- _What you will do_:
• a. Copy word for word the part of the pandas scraping assignment that opens with the words containing "#extract tables" and closes with "for each table)".
• b. Continue the pandas scraping assignment from where it stops.

- _Text segment_:

# Assignment 2.1
### Scrape and Analyse

* API [https://beautiful-soup-4.readthedocs.io/en/latest/](https://beautiful-soup-4.readthedocs.io/en/latest/)

In [None]:
import pandas as pd
import requests
from bs4 import BeautifulSoup

### Tasks
Scrape data from the website [http://www.nationmaster.com](http://www.nationmaster.com/), convert it into Pandas data frames and use pandas queries to answer the following questions: 

#### 1
Get the number of internet users per country, remove all NaN entries and return the top 10 countries with the highest absolute number of internet users. 

In [None]:
#use request to get data from URL
res = requests.get("http://www.nationmaster.com/country-info/stats/Media/Internet-users")
#parse data as HTML
soup = BeautifulSoup(res.content,'lxml')
#extract tables
table = soup.find_all('table')[0]
#convert table to pandas data frame
df = pd.read_html(str(table)) #returns list of dataframes (one for each table)

In [None]:
df0 = df[0].drop(columns=['GRAPH', 'HISTORY'])

- _Data_:
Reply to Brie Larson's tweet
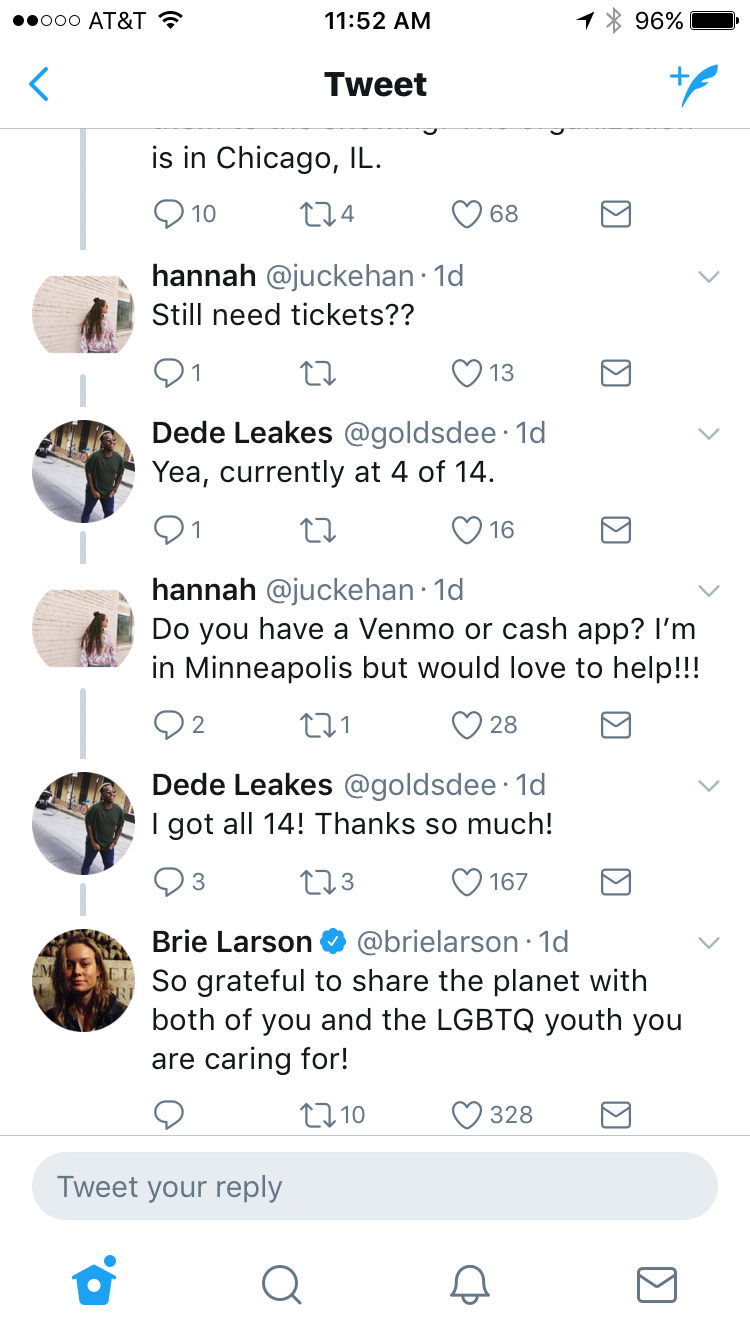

- _Expected outputs_:
• a.
#extract tables
table = soup.find_all('table')[0]
#convert table to pandas data frame
df = pd.read_html(str(table)) #returns list of dataframes (one for each table)

• b.
In [None]:
df0 = df0.dropna(subset=['#','COUNTRY','AMOUNT'])

In [None]:
df0 = df0.drop(columns=['#'])

In [None]:
df0

In [None]:
df0['AMOUNT'] = df0['AMOUNT'].replace({'million': '*1e6'}, regex=True)

In [None]:
df0['AMOUNT'] = df0['AMOUNT'].map(pd.eval)

In [None]:
df0.sort_values(by=['AMOUNT'], ascending=False).head(10)

#### 2
Get the number of internet users per country, remove all NaN entries and return the top 10 countries with the highest number of internet users relative to the populutation. Hint: you need to scrape the population number from another page)

In [None]:
#use request to get data from URL
res = requests.get("http://www.nationmaster.com/country-info/stats/People/Population")
#parse data as HTML
soup = BeautifulSoup(res.content,'lxml')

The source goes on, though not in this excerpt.